[Assignment]: Starting from the first line below, count every line holding the word "computer", then state the total alone.

##### Supplied information

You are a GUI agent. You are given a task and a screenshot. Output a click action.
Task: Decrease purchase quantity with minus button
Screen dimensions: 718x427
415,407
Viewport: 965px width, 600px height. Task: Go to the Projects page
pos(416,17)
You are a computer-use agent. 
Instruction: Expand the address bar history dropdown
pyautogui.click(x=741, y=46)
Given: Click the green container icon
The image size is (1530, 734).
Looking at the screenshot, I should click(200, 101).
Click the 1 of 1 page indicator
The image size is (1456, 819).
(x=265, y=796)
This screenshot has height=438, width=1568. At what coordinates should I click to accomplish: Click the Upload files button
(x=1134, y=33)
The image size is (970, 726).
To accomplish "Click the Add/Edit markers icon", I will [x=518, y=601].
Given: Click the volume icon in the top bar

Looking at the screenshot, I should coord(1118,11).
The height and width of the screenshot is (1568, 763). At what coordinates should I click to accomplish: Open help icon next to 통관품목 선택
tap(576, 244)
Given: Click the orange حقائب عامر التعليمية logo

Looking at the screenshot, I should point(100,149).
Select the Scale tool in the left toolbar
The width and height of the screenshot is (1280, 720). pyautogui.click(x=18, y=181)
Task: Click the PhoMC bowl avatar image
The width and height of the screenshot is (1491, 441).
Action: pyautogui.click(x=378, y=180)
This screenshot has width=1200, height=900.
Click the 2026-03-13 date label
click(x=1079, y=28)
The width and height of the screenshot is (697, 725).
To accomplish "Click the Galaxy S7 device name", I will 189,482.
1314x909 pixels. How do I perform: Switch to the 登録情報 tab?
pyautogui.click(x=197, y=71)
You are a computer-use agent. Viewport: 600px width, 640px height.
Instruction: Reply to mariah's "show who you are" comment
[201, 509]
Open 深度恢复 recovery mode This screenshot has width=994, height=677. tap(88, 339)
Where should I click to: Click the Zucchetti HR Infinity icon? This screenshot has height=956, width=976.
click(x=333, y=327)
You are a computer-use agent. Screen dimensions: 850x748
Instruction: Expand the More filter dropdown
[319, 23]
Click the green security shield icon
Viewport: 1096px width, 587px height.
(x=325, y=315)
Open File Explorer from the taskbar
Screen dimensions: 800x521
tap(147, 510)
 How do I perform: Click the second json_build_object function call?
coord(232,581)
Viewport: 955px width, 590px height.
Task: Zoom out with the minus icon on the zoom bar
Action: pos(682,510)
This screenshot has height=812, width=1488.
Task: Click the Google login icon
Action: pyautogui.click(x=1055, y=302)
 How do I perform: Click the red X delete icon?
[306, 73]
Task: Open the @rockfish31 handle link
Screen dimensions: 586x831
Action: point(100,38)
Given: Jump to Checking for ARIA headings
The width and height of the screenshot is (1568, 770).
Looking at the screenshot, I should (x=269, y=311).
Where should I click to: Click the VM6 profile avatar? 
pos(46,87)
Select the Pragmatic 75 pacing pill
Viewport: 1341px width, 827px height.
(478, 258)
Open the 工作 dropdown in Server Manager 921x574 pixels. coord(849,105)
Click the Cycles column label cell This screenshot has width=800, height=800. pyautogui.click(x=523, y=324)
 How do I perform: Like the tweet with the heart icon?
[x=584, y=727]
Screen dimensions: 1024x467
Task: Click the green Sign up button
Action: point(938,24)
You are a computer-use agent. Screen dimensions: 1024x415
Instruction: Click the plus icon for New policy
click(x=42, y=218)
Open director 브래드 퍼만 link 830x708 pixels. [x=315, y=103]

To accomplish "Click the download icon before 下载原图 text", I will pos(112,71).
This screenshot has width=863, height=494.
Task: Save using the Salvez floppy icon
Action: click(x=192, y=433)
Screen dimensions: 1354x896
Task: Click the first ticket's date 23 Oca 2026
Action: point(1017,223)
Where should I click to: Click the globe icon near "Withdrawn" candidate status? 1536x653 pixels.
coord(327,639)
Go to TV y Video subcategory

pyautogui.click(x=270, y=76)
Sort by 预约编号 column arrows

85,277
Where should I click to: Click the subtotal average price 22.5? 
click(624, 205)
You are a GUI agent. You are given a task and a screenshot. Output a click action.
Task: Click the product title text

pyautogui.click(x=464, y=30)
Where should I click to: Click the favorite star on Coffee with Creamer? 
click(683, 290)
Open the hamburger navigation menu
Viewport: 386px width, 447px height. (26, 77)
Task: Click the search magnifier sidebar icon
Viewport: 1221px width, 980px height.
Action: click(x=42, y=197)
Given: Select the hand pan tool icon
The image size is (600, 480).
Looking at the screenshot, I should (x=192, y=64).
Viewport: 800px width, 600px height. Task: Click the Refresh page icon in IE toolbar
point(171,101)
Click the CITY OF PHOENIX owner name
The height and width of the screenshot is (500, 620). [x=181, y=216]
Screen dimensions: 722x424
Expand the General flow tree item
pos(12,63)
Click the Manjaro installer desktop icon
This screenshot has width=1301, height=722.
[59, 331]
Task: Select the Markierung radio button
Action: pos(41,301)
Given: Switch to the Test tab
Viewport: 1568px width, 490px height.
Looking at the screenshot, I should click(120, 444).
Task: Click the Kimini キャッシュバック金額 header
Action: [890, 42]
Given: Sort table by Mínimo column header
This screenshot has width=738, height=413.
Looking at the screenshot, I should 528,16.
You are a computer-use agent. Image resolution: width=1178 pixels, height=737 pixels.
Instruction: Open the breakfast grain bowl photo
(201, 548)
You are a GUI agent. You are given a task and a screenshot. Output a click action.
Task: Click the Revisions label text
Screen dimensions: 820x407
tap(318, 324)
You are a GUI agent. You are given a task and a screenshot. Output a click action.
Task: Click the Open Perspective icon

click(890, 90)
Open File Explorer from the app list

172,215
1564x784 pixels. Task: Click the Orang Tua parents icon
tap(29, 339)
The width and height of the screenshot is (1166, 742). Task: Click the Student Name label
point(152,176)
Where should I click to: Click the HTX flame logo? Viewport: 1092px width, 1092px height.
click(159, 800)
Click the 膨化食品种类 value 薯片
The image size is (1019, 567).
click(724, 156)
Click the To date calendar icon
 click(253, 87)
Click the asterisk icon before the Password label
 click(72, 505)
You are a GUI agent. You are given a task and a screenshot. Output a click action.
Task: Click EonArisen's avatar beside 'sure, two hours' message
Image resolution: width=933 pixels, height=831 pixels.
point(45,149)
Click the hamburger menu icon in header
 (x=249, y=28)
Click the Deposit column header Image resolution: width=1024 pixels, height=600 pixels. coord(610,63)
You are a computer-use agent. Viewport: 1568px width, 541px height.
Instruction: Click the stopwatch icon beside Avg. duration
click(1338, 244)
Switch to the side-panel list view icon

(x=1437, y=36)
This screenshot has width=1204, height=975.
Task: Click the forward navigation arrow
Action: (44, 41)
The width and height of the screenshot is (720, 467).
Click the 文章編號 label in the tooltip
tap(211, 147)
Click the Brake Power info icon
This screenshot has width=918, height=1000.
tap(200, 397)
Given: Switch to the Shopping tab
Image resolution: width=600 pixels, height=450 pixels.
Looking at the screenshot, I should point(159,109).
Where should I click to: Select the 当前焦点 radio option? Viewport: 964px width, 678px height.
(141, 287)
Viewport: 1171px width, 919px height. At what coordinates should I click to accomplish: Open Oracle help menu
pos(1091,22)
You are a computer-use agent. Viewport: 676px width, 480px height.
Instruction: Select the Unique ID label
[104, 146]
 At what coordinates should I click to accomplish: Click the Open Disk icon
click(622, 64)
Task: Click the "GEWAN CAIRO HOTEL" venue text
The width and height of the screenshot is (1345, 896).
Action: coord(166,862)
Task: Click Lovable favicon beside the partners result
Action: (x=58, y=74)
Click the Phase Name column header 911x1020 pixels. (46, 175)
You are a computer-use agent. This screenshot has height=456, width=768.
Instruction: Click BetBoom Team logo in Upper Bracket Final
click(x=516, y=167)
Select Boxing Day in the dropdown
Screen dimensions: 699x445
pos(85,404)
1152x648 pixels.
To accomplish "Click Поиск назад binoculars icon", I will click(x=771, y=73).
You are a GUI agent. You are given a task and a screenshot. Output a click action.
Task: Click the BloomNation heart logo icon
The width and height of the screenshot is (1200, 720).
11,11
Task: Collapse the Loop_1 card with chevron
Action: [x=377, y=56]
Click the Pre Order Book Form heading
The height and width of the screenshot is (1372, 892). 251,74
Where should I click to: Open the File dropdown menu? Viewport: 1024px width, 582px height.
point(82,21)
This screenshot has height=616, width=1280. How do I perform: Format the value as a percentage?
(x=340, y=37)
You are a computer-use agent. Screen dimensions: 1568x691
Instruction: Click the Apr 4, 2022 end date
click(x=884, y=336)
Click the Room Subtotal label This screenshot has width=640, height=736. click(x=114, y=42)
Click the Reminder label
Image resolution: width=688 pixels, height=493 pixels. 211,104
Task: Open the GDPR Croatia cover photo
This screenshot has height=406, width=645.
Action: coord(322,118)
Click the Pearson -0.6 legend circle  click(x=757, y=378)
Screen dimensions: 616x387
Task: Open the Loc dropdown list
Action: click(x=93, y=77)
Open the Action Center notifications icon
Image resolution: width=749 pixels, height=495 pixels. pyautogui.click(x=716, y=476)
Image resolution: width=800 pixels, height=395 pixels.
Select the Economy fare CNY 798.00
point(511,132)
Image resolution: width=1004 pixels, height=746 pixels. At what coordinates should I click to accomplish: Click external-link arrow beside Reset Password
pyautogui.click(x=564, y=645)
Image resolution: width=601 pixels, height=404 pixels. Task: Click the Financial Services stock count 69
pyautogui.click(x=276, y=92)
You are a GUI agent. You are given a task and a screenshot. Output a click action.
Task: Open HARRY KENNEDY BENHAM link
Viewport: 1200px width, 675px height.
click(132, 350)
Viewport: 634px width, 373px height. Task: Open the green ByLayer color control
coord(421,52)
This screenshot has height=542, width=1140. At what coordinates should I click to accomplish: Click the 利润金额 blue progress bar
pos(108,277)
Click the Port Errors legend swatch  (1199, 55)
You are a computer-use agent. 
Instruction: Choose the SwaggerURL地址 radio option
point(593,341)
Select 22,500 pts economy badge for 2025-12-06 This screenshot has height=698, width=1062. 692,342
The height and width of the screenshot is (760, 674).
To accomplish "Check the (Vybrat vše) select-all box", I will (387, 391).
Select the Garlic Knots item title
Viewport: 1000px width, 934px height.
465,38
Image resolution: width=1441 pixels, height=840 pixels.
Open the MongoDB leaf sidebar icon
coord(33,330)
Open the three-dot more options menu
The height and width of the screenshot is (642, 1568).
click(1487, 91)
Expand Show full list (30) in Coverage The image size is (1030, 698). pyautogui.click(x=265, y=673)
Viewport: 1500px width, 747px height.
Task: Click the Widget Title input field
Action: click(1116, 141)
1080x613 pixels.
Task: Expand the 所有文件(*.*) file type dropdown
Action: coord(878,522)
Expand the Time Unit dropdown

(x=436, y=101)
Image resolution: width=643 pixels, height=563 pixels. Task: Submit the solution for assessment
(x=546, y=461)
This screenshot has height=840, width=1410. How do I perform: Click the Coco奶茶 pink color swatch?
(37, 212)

##########

[Written reply]: 10